Estados Unidos oficializó este jueves su salida de la Organización Mundial de la Salud (OMS), una decisión que deriva de una orden ejecutiva firmada por el presidente Donald Trump en enero de 2025 y cuyo plazo legal de un año para concretarse se cumplió esta semana, de acuerdo con la legislación estadounidense.
La medida ha generado preocupación por sus implicaciones en la cooperación sanitaria internacional y por el impacto financiero que tendrá en el organismo de Naciones Unidas.
El 20 de enero de 2025, día de su retorno a la Casa Blanca, Trump firmó la orden ejecutiva que notificó formalmente a la OMS la intención de Estados Unidos de retirarse. El mandatario retomó así una postura que ya había impulsado durante su primer mandato, cuando criticó duramente a la organización por lo que calificó como una mala gestión de la pandemia de COVID-19.
En el documento, el gobierno estadounidense acusó a la OMS de fallar en su respuesta a emergencias sanitarias globales, de mostrar incapacidad para implementar reformas estructurales y de carecer de independencia frente a la influencia política de algunos Estados miembros, en particular China. Trump también sostuvo que el sistema de aportaciones financieras resulta injusto para Washington.
Funcionarios del Departamento de Salud y Servicios Humanos subrayaron que Estados Unidos ha llegado a aportar hasta el 25 por ciento del presupuesto total de la OMS, pese a que otros países con poblaciones significativamente mayores contribuyen con montos menores.
En ese sentido, el gobierno de Trump denunció que China, con una población aproximadamente 300 por ciento mayor, aporta cerca de 90 por ciento menos en cuotas obligatorias.
Las autoridades estadounidenses reiteraron que no planean pagar los adeudos correspondientes a los años 2024 y 2025, cuya cifra se estima entre 260 y 280 millones de dólares. Funcionarios federales aseguraron que la resolución conjunta del Congreso mediante la cual Estados Unidos se integró a la OMS en 1948 no establece que el pago de cuotas pendientes sea un requisito para concretar la salida.
La retirada de Washington representa un golpe financiero significativo para la OMS. De acuerdo con la propia organización, Estados Unidos aportaba en promedio 18 por ciento de su financiamiento, lo que ha obligado a la agencia a reducir su equipo directivo a la mitad y a preparar un recorte adicional que podría afectar a una cuarta parte de su personal a mediados de 2026.
Expertos en salud pública han advertido que la salida estadounidense podría limitar la capacidad del organismo para detectar, prevenir y responder a futuras amenazas sanitarias, especialmente ante el riesgo de nuevas pandemias.
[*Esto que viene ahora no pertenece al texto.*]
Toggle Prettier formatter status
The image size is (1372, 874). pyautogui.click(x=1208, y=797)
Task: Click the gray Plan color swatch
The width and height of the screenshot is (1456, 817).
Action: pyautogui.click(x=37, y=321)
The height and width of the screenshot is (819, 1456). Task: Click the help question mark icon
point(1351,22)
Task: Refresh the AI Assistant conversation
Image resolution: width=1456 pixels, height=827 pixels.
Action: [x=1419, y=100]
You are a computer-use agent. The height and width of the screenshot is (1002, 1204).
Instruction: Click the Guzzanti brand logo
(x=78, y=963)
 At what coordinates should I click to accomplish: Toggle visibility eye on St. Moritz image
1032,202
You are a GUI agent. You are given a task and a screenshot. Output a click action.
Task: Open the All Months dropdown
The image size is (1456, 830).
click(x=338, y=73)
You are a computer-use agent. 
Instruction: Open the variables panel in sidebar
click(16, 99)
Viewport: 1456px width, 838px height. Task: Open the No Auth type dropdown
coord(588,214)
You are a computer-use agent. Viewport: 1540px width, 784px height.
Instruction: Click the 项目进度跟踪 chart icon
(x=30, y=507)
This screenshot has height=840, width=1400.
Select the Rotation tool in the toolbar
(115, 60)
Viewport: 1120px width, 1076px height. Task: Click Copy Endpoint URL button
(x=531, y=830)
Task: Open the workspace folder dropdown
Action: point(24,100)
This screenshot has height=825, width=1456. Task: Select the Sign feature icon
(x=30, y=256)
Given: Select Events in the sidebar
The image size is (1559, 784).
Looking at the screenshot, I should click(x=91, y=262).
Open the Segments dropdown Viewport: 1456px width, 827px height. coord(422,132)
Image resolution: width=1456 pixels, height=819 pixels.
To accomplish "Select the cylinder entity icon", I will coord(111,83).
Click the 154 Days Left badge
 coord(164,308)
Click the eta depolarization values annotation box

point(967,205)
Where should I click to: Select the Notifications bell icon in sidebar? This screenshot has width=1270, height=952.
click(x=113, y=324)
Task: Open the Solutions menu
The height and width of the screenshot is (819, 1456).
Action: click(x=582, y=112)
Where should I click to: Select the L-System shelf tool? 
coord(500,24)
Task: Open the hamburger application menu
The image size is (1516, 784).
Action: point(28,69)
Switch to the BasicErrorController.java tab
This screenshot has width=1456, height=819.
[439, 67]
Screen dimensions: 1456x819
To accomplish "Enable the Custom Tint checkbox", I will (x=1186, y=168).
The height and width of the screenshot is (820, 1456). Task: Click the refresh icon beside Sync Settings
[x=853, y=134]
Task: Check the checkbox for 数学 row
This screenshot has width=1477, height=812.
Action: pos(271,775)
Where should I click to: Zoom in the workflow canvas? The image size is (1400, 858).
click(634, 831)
Tras el anuncio inicial en enero de 2025, la OMS pidió a Estados Unidos reconsiderar su decisión.
En un comunicado, el organismo expresó su disposición a mantener un diálogo constructivo y subrayó la importancia de la cooperación internacional para proteger la salud global. No obstante, con la formalización de la salida, el vínculo institucional entre Washington y la agencia queda oficialmente cerrado.